The Dragonslayer pointed me to a very interesting essay by Eric Wilson: In Praise of Melancholy, based on his new book “Against Happiness.” In his essay, Wilson eloquently argues that all that pursuit of happiness that we’ve been doing might not all that’s cracked up to be. According to the Pew Research Center, we are a pretty happy bunch (“almost 85 percent of Americans believe that they are very happy or at least pretty happy”). Yet, we are facing problems of epic proportions, many of which could lead to the end of the Earth, at least as we know it currently. Wilson suggests that if we were a bit more melancholy, we’d actually do something. That is where his distinction between melancholy and depression comes in: while both have a layer of sadness, depression leads to inaction, to withdrawal. Melancholy, in contrast, generates “active questioning of the status quo, a perpetual longing to create new ways of being and seeing.” It is a force propelling us forward, a call to action to do something about those things that are making us sad. By missing this distinction, Wilson cautions, our happiness threatens to turn into the smile of Botox: it looks nice but it is artificial. Wilson’s definition of melancholy contains an element of meaning-making, as Eric Maisel would call it, again a forward moving force. We are trying to make sense of the sadness we are feeling, instead of hiding from it.
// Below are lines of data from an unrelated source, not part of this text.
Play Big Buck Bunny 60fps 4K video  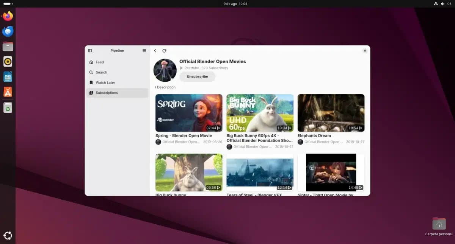point(260,113)
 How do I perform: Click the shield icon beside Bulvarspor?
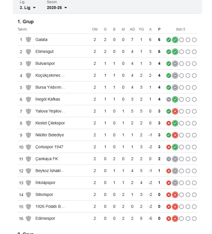28,64
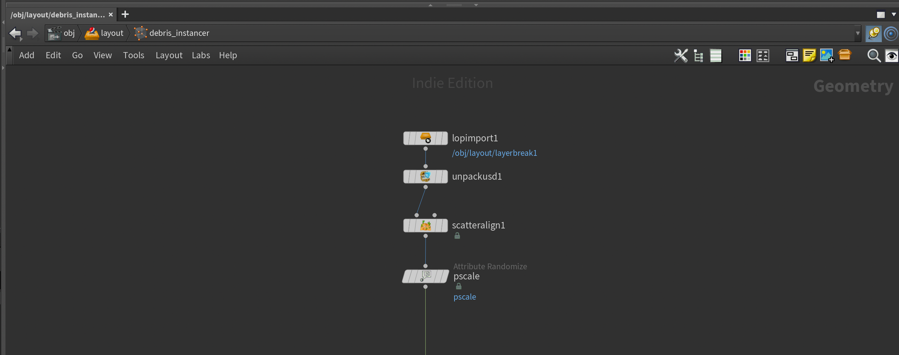Screen dimensions: 899x355
Task: Show the tree view list icon
Action: point(698,56)
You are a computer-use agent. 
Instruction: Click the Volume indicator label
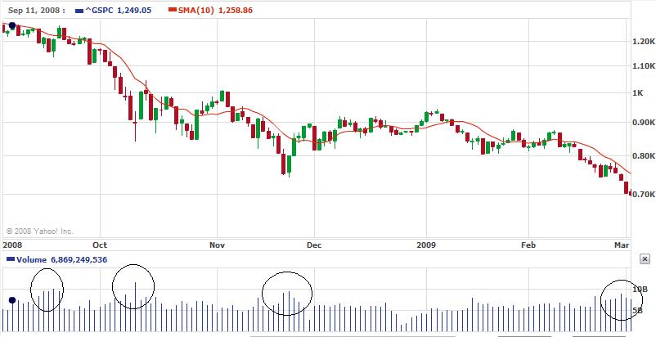coord(28,259)
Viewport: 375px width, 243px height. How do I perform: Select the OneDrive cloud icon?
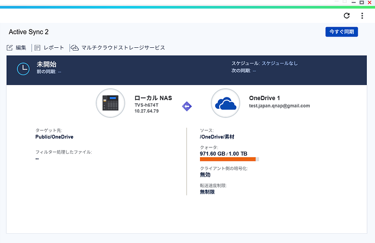click(x=226, y=103)
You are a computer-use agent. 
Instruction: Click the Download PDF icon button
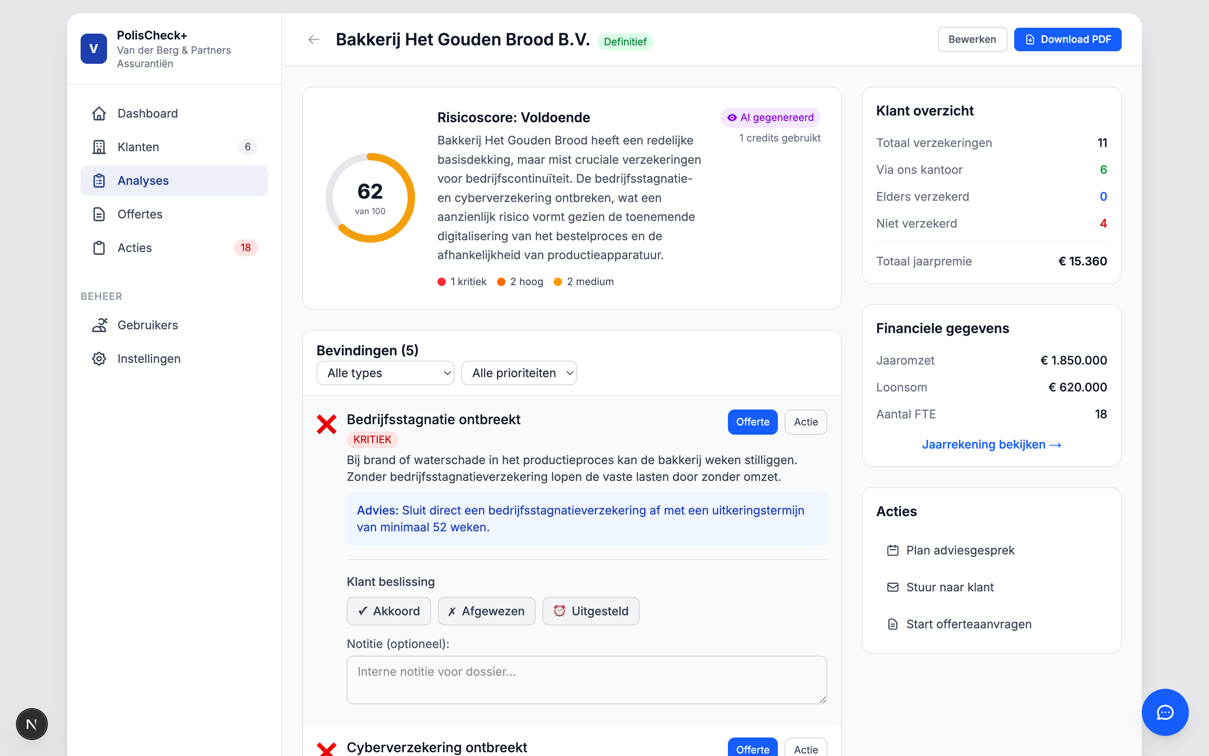1030,39
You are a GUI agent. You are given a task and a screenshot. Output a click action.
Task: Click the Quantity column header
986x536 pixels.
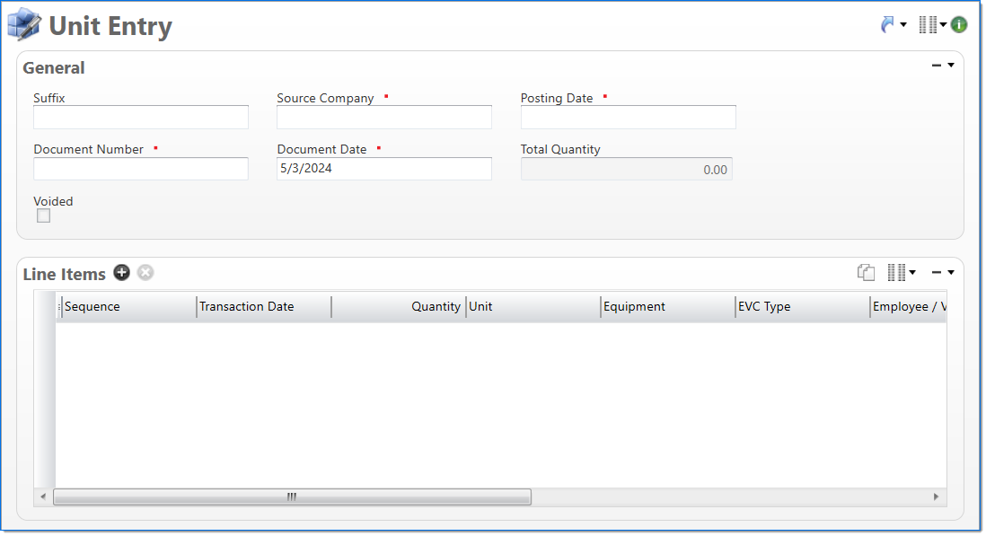399,307
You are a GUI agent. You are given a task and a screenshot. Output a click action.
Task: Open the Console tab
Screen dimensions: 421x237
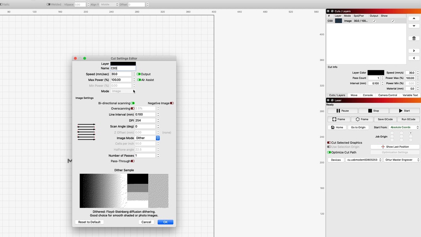coord(368,95)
There is another ingredient here: fear. Fear is what makes us run away from the challenges intrinsic to melancholy and lets us drift into depression because we fail to make the meaning out of our sadness. Then we get quick fixes for the depression instead of using the force in melancholy to better our life.
It is a difficult balance: to utilize melancholy to move ourselves forward, to experience life and our own authenticity and to fall into the abyss of depression. However, I will try to start embracing my melancholy, to see if I can figure out the distinction to depression and harness the forward moving force rather than letting myself fall into the dark pit of depression. We’ll see what happens!